The Given Element is $_{67}^{152} Ho$ .

Step 2: Concept of Energy released during Electron Capture

During electron capture, the amount of energy released depends on the mass difference between the parent and the daughter nucleus.

Which is:

$Q = (m_{parent} - m_{daughter}) c^{2}$ .

Where $m_{parent}$ is the atomic mass of the parent nucleus, and $m_{daughter}$ is the atomic mass daughter nucleus.

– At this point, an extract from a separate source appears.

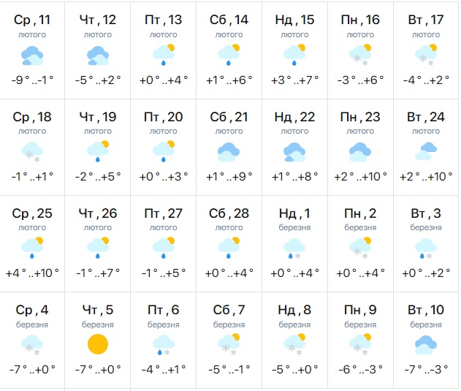
Task: Click the snow icon for Monday, March 9
Action: 361,343
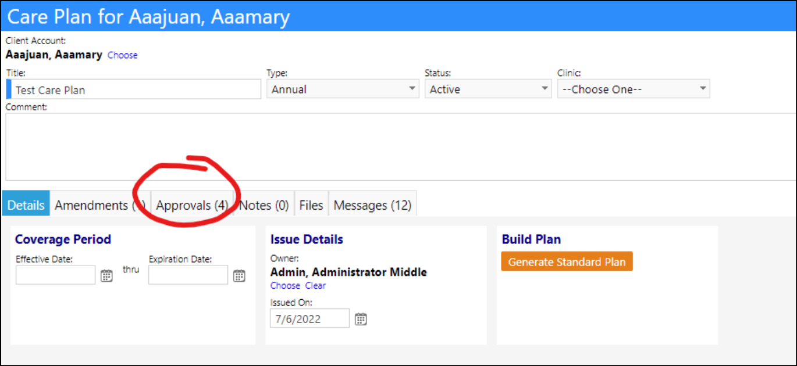Open the Effective Date calendar picker icon
The width and height of the screenshot is (797, 366).
tap(106, 275)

Step 3: Determine the Recoil Speed from the energy released during Electron Capture

The alpha decay of $_{67}^{152} Ho$ is:

$_{67}^{152} Ho \to_{2}^{4} α +_{65}^{148} Tb$

The $Q$ factor can be calculated as:

$\begin{matrix} Q = (m_{parent} - m_{daughter}) c^{2} \\ = (151 .931580 u - 4 .002603 u - 147 .924140 u) \times (931 .5 MeV / u) \\ = 4 .51 MeV \end{matrix}$

Assume the speed of the recoil nucleus is $v_{Tb}$ then from momentum conservation, we have:

$m_{Tb} v_{Tb} + m_{α} v_{α} = 0$

Rearrange the above equation for $v_{α}$ as:

$v_{α} = - \frac{m_{Tb} v_{Tb}}{m_{α}}$

The total kinetic energy is given by the $Q$ factor, so we obtain:

$\begin{matrix} Q = {KE}_{Tb} + {KE}_{a} \\ = \frac{1}{2} m_{Tb} v_{Tb}^{2} + \frac{1}{2} m_{α} v_{α}^{2} \\ = \frac{1}{2} v_{Tb}^{2} (m_{Tb} + \frac{m_{Tb}^{2}}{m_{a}}) \end{matrix}$

Rearrange the above equation for $v_{Tb}$ as:

$v_{Tb} = \sqrt{\frac{2 Q}{m_{Tb} + \frac{m_{Tb}^{2}}{m_{α}}}}$

Substitute values in the above equation, the recoil speed of the daughter nucleus is given below as:

$\begin{matrix} v_{Tb} = \sqrt{\frac{2 Q}{m_{Tb} + \frac{m_{Tb}^{2}}{m_{a}}}} \\ = \sqrt{\frac{2 (4 .51 MeV)}{(147 .924140 u) + \frac{{(147 .922140 u)}^{2}}{4 .002603 u}}} \\ = \sqrt{\frac{(9 .02 MeV)}{(5614 .75 u)} (\frac{c^{2}}{931 .5 MeV/u})} \\ = 1 .313 \times 10^{- 3} c \end{matrix}$

Calculate further as:

$\begin{matrix} v_{Tb} = 1.313 \times 10^{- 3} c \\ = 1.313 \times 10^{- 3} (3.0 \times 10^{8} m/s) \\ = 3.94 \times 10^{5} m/s \end{matrix}$

The recoil nucleus's speed is $3.94 \times 10^{5} m/s$ .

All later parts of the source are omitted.